Historian Barbara Tuchman wrote a book called The March of Folly. Her goal was to choose four astounding mistakes made by governing bodies from the beginning of history. She explained how very difficult it was to choose four utter failures to make wise decisions because history is rife with governmental blunders and blind leaders. She settled on the Trojan War, the breakup of the Holy See provoked by the Renaissance popes, the loss of the American colonies by Britain’s George III, and the United States’ own persistent mistakes in Vietnam.
In the introduction to her book, she explains how difficult it was to select these four failures and then tells us about the one, singular, bright light in the dark expanse of world history:
The product of a new nation, George Washington, was a leader who shines among the best. While Jefferson was more learned, more cultivated, a more extraordinary mind, and unsurpassed intelligence, a truly universal man, Washington had a character of rock and a kind of nobility that exerted a natural dominion over others, together with the inner strength and perseverance that enabled him to prevail over a flood of obstacles. He made possible both the physical victory of American independence and the survival of the fractious and tottering young republic in its beginning years.

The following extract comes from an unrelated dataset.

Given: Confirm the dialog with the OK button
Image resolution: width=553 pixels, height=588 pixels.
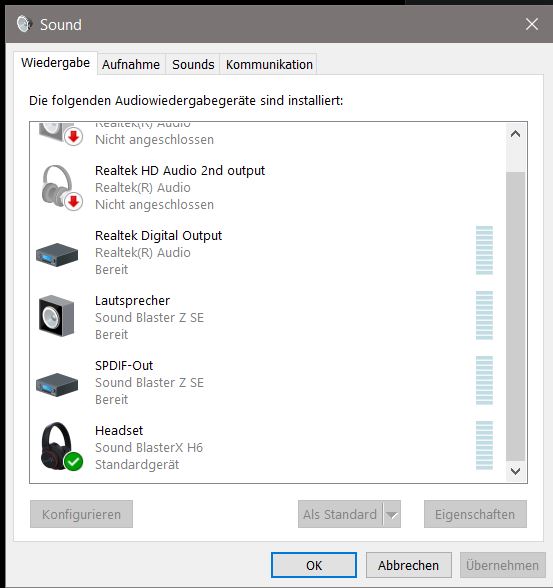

Around him in extraordinary fertility political talent bloomed as if touched by some tropical sun. For all their flaws and quarrels, the Founding Fathers have rightfully been called by Arthur Schlesinger, Sr., “the most remarkable generation of public men in the history of the United States or perhaps of any other nation.” It is worth noting the qualities this historian ascribes to them: they were fearless, high-principled, deeply versed in ancient and modern political thought, astute and pragmatic, unafraid of experiment, and—this is significant—“convinced of man’s power to improve his condition through the use of intelligence.” That was the mark of the Age of Reason that formed them, and although the 18th century had a tendency to regard men as more rational than in fact they were, it evoked the best in government from these men.
It would be invaluable if we could know what produced this burst of talent from a base of only two and a half million inhabitants…. the Founders remain a phenomenon to keep in mind to encourage our estimate of human possibilities, even if their example is too rare to be a basis of normal expectations (The March of Folly: From Troy to Viet Nam, 18, 19).
This Presidents Day let’s realize how blessed we are to inherit the results of the Lord raising up this group of men. We don’t have to be Americans to have partaken of the gifts of the founding fathers’ great work, sacrifice, and example.